Exercise data:

- Opening Delimiter -

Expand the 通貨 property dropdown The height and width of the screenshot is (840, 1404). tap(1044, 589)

- Closing Delimiter -
- Opening Delimiter -

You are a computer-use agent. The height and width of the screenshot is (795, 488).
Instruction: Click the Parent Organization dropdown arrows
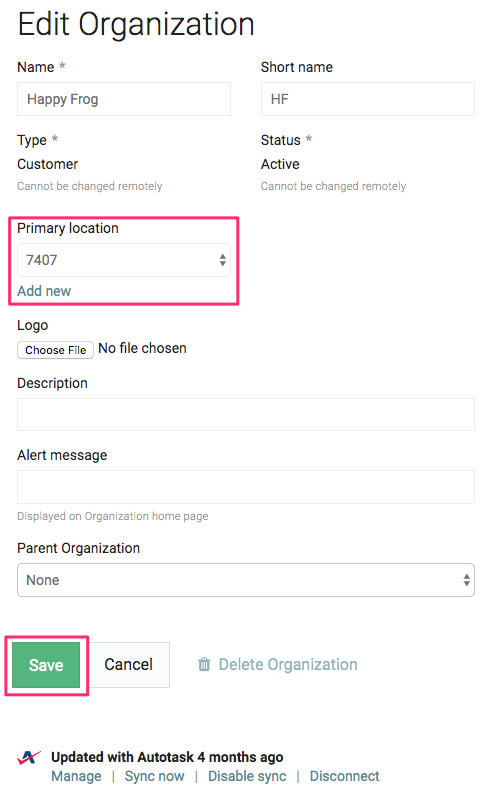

- Closing Delimiter -
- Opening Delimiter -

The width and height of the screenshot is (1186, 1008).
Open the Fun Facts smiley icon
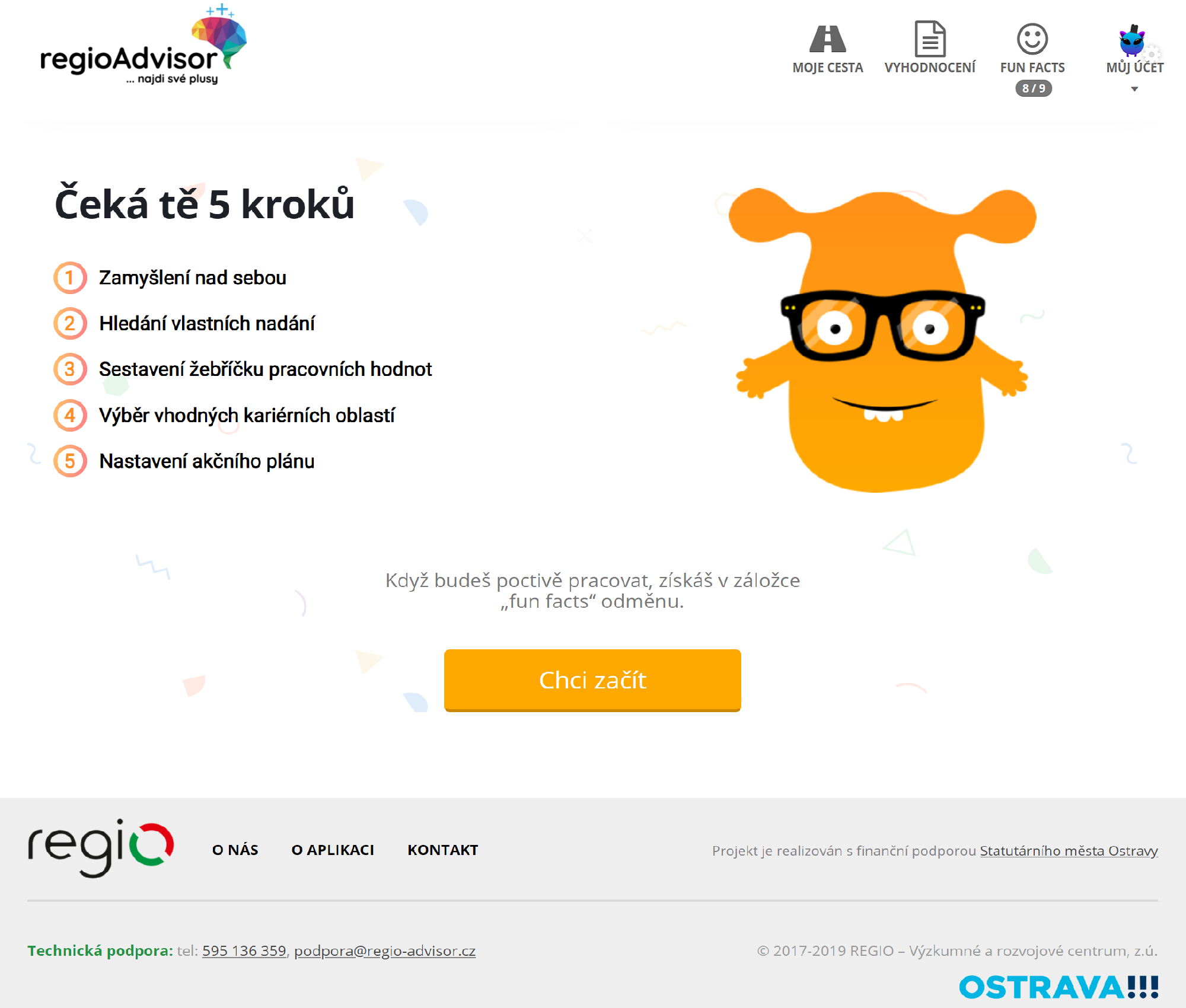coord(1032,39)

- Closing Delimiter -

What to do: All lines in the data that contain the word "screenshot" should be copied.

Response:
Expand the 通貨 property dropdown The height and width of the screenshot is (840, 1404). tap(1044, 589)
You are a computer-use agent. The height and width of the screenshot is (795, 488).
The width and height of the screenshot is (1186, 1008).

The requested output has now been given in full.